* **Request**: Transcribe, without alteration, the lines of the records between the line containing "12, 910, 19)" and the line containing "label: MEMBER PERKS", inclusive.

START Data to process

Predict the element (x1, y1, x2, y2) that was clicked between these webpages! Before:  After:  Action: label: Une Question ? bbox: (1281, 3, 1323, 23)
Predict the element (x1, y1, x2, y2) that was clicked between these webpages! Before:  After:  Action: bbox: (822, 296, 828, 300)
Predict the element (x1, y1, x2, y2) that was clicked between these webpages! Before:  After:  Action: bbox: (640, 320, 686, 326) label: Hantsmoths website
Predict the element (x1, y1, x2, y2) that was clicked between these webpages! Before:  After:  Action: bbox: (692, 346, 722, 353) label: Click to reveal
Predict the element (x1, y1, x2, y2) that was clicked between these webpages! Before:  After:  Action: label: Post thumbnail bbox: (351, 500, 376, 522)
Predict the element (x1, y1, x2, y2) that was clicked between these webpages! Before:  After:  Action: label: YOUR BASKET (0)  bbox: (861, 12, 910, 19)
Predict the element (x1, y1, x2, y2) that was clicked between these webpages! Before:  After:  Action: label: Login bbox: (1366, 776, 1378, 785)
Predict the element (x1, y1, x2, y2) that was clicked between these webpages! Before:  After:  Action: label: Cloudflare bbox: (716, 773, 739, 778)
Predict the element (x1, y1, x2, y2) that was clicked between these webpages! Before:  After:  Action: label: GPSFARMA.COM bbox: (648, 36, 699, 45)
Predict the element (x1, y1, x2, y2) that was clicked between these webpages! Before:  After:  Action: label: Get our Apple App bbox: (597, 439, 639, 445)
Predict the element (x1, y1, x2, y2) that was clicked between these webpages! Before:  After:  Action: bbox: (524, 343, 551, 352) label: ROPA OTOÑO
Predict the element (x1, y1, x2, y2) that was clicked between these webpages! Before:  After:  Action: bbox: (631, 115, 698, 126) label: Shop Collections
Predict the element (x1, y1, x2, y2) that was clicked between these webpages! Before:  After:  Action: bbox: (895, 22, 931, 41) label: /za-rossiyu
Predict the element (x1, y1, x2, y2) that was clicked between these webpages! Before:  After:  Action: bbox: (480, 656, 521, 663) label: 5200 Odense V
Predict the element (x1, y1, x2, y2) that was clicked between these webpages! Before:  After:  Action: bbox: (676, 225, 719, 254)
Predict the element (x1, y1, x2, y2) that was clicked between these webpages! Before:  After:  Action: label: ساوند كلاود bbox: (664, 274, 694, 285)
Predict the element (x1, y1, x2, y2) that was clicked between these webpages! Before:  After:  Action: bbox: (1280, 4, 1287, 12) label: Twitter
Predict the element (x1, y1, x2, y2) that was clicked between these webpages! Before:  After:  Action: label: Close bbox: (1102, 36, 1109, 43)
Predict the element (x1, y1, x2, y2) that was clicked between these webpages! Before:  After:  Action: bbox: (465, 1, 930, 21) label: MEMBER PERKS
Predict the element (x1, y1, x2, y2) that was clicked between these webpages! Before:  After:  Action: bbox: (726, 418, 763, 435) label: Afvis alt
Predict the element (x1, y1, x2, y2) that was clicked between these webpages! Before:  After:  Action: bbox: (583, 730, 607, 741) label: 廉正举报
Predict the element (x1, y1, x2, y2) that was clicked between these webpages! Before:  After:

END Data to process

* **Written solution**:
Predict the element (x1, y1, x2, y2) that was clicked between these webpages! Before:  After:  Action: label: YOUR BASKET (0)  bbox: (861, 12, 910, 19)
Predict the element (x1, y1, x2, y2) that was clicked between these webpages! Before:  After:  Action: label: Login bbox: (1366, 776, 1378, 785)
Predict the element (x1, y1, x2, y2) that was clicked between these webpages! Before:  After:  Action: label: Cloudflare bbox: (716, 773, 739, 778)
Predict the element (x1, y1, x2, y2) that was clicked between these webpages! Before:  After:  Action: label: GPSFARMA.COM bbox: (648, 36, 699, 45)
Predict the element (x1, y1, x2, y2) that was clicked between these webpages! Before:  After:  Action: label: Get our Apple App bbox: (597, 439, 639, 445)
Predict the element (x1, y1, x2, y2) that was clicked between these webpages! Before:  After:  Action: bbox: (524, 343, 551, 352) label: ROPA OTOÑO
Predict the element (x1, y1, x2, y2) that was clicked between these webpages! Before:  After:  Action: bbox: (631, 115, 698, 126) label: Shop Collections
Predict the element (x1, y1, x2, y2) that was clicked between these webpages! Before:  After:  Action: bbox: (895, 22, 931, 41) label: /za-rossiyu
Predict the element (x1, y1, x2, y2) that was clicked between these webpages! Before:  After:  Action: bbox: (480, 656, 521, 663) label: 5200 Odense V
Predict the element (x1, y1, x2, y2) that was clicked between these webpages! Before:  After:  Action: bbox: (676, 225, 719, 254)
Predict the element (x1, y1, x2, y2) that was clicked between these webpages! Before:  After:  Action: label: ساوند كلاود bbox: (664, 274, 694, 285)
Predict the element (x1, y1, x2, y2) that was clicked between these webpages! Before:  After:  Action: bbox: (1280, 4, 1287, 12) label: Twitter
Predict the element (x1, y1, x2, y2) that was clicked between these webpages! Before:  After:  Action: label: Close bbox: (1102, 36, 1109, 43)
Predict the element (x1, y1, x2, y2) that was clicked between these webpages! Before:  After:  Action: bbox: (465, 1, 930, 21) label: MEMBER PERKS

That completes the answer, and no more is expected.